Dataset records →
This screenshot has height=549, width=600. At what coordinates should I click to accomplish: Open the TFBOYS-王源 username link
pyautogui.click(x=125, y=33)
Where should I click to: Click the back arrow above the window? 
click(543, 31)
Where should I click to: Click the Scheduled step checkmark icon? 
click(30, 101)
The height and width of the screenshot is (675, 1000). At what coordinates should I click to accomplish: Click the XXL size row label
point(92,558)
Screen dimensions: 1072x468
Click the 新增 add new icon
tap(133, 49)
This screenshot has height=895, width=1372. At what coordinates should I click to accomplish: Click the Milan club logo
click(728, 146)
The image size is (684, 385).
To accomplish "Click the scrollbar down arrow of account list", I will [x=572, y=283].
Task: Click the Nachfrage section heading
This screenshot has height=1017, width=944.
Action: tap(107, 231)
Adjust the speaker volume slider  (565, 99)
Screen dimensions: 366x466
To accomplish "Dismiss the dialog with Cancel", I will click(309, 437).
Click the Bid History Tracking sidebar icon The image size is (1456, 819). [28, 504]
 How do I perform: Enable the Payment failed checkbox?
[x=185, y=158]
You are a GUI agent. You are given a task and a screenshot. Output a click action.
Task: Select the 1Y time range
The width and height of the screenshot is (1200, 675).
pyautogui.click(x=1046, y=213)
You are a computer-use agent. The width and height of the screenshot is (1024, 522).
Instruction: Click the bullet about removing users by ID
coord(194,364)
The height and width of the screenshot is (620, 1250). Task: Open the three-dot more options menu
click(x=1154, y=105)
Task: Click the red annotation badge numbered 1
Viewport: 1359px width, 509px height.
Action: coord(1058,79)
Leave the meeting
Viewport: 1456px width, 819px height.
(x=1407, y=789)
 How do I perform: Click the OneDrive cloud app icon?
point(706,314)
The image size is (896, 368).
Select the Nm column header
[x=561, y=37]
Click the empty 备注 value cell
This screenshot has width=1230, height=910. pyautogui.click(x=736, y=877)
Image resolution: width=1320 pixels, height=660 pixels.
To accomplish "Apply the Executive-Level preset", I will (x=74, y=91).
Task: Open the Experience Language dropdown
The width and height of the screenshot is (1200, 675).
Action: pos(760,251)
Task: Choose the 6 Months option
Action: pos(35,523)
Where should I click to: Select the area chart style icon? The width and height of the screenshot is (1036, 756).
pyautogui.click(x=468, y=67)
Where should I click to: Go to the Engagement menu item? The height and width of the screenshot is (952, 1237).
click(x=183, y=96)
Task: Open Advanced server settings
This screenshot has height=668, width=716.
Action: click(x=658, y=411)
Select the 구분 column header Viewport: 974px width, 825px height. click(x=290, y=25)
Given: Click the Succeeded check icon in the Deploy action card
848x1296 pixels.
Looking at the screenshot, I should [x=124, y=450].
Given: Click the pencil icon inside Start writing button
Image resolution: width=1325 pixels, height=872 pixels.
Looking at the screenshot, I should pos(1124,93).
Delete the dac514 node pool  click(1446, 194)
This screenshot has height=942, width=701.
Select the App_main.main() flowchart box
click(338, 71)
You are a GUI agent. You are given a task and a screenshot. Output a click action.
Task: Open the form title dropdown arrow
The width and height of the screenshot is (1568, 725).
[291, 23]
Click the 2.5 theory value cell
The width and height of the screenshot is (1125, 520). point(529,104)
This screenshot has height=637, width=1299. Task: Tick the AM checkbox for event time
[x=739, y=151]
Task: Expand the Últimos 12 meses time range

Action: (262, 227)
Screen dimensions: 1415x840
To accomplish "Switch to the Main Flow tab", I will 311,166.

Assigned task → Your answer should be every entry above, repeated exactly.

Answer space →
This screenshot has height=549, width=600. At what coordinates should I click to accomplish: Open the TFBOYS-王源 username link
pyautogui.click(x=125, y=33)
Where should I click to: Click the back arrow above the window? 
click(543, 31)
Where should I click to: Click the Scheduled step checkmark icon? 
click(30, 101)
The height and width of the screenshot is (675, 1000). At what coordinates should I click to accomplish: Click the XXL size row label
point(92,558)
Screen dimensions: 1072x468
Click the 新增 add new icon
tap(133, 49)
This screenshot has height=895, width=1372. At what coordinates should I click to accomplish: Click the Milan club logo
click(728, 146)
The image size is (684, 385).
To accomplish "Click the scrollbar down arrow of account list", I will [x=572, y=283].
Task: Click the Nachfrage section heading
This screenshot has height=1017, width=944.
Action: tap(107, 231)
Adjust the speaker volume slider  (565, 99)
Screen dimensions: 366x466
To accomplish "Dismiss the dialog with Cancel", I will click(309, 437).
Click the Bid History Tracking sidebar icon The image size is (1456, 819). [28, 504]
 How do I perform: Enable the Payment failed checkbox?
[x=185, y=158]
You are a GUI agent. You are given a task and a screenshot. Output a click action.
Task: Select the 1Y time range
The width and height of the screenshot is (1200, 675).
pyautogui.click(x=1046, y=213)
You are a computer-use agent. The width and height of the screenshot is (1024, 522).
Instruction: Click the bullet about removing users by ID
coord(194,364)
The height and width of the screenshot is (620, 1250). Task: Open the three-dot more options menu
click(x=1154, y=105)
Task: Click the red annotation badge numbered 1
Viewport: 1359px width, 509px height.
Action: coord(1058,79)
Leave the meeting
Viewport: 1456px width, 819px height.
(x=1407, y=789)
 How do I perform: Click the OneDrive cloud app icon?
point(706,314)
The image size is (896, 368).
Select the Nm column header
[x=561, y=37]
Click the empty 备注 value cell
This screenshot has width=1230, height=910. pyautogui.click(x=736, y=877)
Image resolution: width=1320 pixels, height=660 pixels.
To accomplish "Apply the Executive-Level preset", I will (x=74, y=91).
Task: Open the Experience Language dropdown
The width and height of the screenshot is (1200, 675).
Action: pos(760,251)
Task: Choose the 6 Months option
Action: pos(35,523)
Where should I click to: Select the area chart style icon? The width and height of the screenshot is (1036, 756).
pyautogui.click(x=468, y=67)
Where should I click to: Go to the Engagement menu item? The height and width of the screenshot is (952, 1237).
click(x=183, y=96)
Task: Open Advanced server settings
This screenshot has height=668, width=716.
Action: click(x=658, y=411)
Select the 구분 column header Viewport: 974px width, 825px height. click(x=290, y=25)
Given: Click the Succeeded check icon in the Deploy action card
848x1296 pixels.
Looking at the screenshot, I should [x=124, y=450].
Given: Click the pencil icon inside Start writing button
Image resolution: width=1325 pixels, height=872 pixels.
Looking at the screenshot, I should pos(1124,93).
Delete the dac514 node pool  click(1446, 194)
This screenshot has height=942, width=701.
Select the App_main.main() flowchart box
click(338, 71)
You are a GUI agent. You are given a task and a screenshot. Output a click action.
Task: Open the form title dropdown arrow
The width and height of the screenshot is (1568, 725).
[291, 23]
Click the 2.5 theory value cell
The width and height of the screenshot is (1125, 520). point(529,104)
This screenshot has height=637, width=1299. Task: Tick the AM checkbox for event time
[x=739, y=151]
Task: Expand the Últimos 12 meses time range

Action: (262, 227)
Screen dimensions: 1415x840
To accomplish "Switch to the Main Flow tab", I will 311,166.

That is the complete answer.